No queremos repetir un gesto generacional que se apoya en una selección natural “de los mejores” para afirmar una “necesidad emancipatoria”. Cuerpos fornidos y fordistas. Militantes con convicciones robustas. Cobrizos y populares.

No queremos invertir el gesto y encontrar potencia en la fragilidad, en la espontaneidad basista. Ya no nos queda otra. Afirmar un deseo emancipatorio no es ni un programa, ni un contra-programa. Es la que nos queda en una periferia cada vez más irrespirable.
La filosofía y la literatura son incisiones. Necesarias para crear, para descubrir sentidos inasibles desde los lenguajes convencionales de la política. Para movilizar un cuerpo, revisando sus llagas.

Los dispositivos de dominación se han sofisticado, y eso implica poner en cuestión a las mismas subjetividades resistentes. No nos creemos impolutos, no creemos en la moral de los santos, no queremos escribir como alguien que estuvo afuera de la historia. No podemos vivir y pensar aferrados a la melancolía de aquello que el neoliberalismo deshace. Se extenuaron los recursos simbólicos de viejos vestigios de las luchas populares del siglo XX. En el reconocimiento de esos límites hay una potencia. Sólo en el drama de nuestra sin salida, sólo en el embotamiento fantasmal en el que habitamos como argentinos y latinoamericanos, sólo desde su seno, es que podremos producir algo verdaderamente propio.

El desafío político intelectual de nuestra generación es ganar en rigor militante. Rigurosidad en la lectura, radicalidad en la crítica, para calibrar la rapidez y la eficacia de la acción. Debemos deshacer la circularidad dogmática que regula, como un debate de sordos, las matrices de una izquierda tradicional disecada y sectaria, y las premisas de una izquierda nacional-popular, cuya pretensión de fusionarse a-críticamente con lo "popular" no nos condujo a ningún lado.

En nuestro lenguaje político las identidades son fijan, inmutables. Representan linajes definidos, en pretendidas purezas. Dando lugar, por esto mismo, a la figura del converso como el expulsado de la familia: aquel que traiciona, mancha las banderas, <el origen>, y busca asilo en otras plataformas de un lenguaje opuesto. Nosotros reivindicamos a los conversos y a los traidores. Porque pensar es pensar contra nosotros mismos.

El Loco Rodríguez es un gesto generacional incumplido. Es combatir para comprender. Es comprender a los traidores, para combatir aquello que hay de ellos en nosotros mismos. Sólo encontraremos un sentido de eficacia en nuestra acción político-intelectual si damos cuenta de ese espacio de clandestinidad que la hegemonía del capital (patriarcal, heterosexista y de clase) abrió en nosotros.
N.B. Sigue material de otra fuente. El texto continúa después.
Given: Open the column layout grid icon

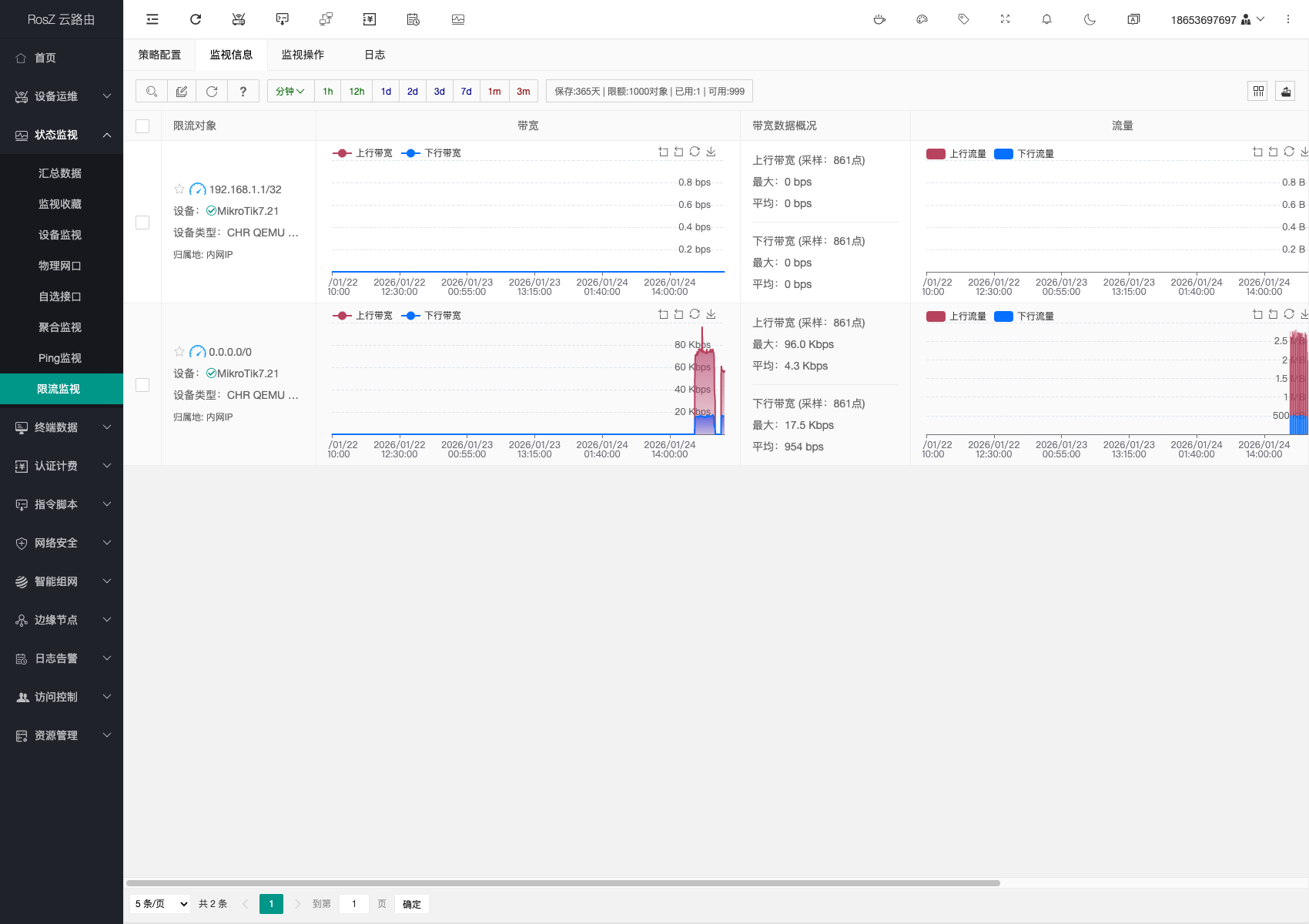Looking at the screenshot, I should (x=1258, y=92).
Por eso la noción misma de <identidad> se revela en su fragilidad constitutiva, como la apertura a aquello que modifica permanentemente nuestra creencia vulgar en torno a lo que somos. La política y la literatura, en su empalme difuso, se muestra como el territorio donde quedamos expuestos: solo porque no nos queda otra opción que actuar, actuamos con aquello que desconocemos de nosotros mismos.

Las narrativas hegemónicas que enhebraron a las generaciones anteriores nos sumergen en un sueño, en una auto percepción distorsionada de las propias fuerzas, en un sentido de coherencia política inmaculado, que nos inhiben a un acceso pleno de las praxis políticas e intelectuales. Es preciso dislocar, desde su propio seno, al progresismo como episteme de la época y a los imaginarios inconmovibles de las izquierdas partidarias, creando nuestros precursores: allí Osvaldo Lamborghini, allí León Rozitchner.

El Loco Rodríguez nos habla de un nacimiento, el drama originario en el que se prefiguran las categorías contaminadas de todo enfrentamiento político. Sólo podremos abrirnos paso a un segundo nacimiento histórico si reconocemos nuestro origen espureo y desgarrado. La actualización impotente de ese origen, somos nosotros mismos.

El gesto generacional ya no puede ser el del parricidio. Ya no hay trasgresión. Sólo nos queda asumir que estamos habitados por el Padre, y buscar una salida donde él no la encontró.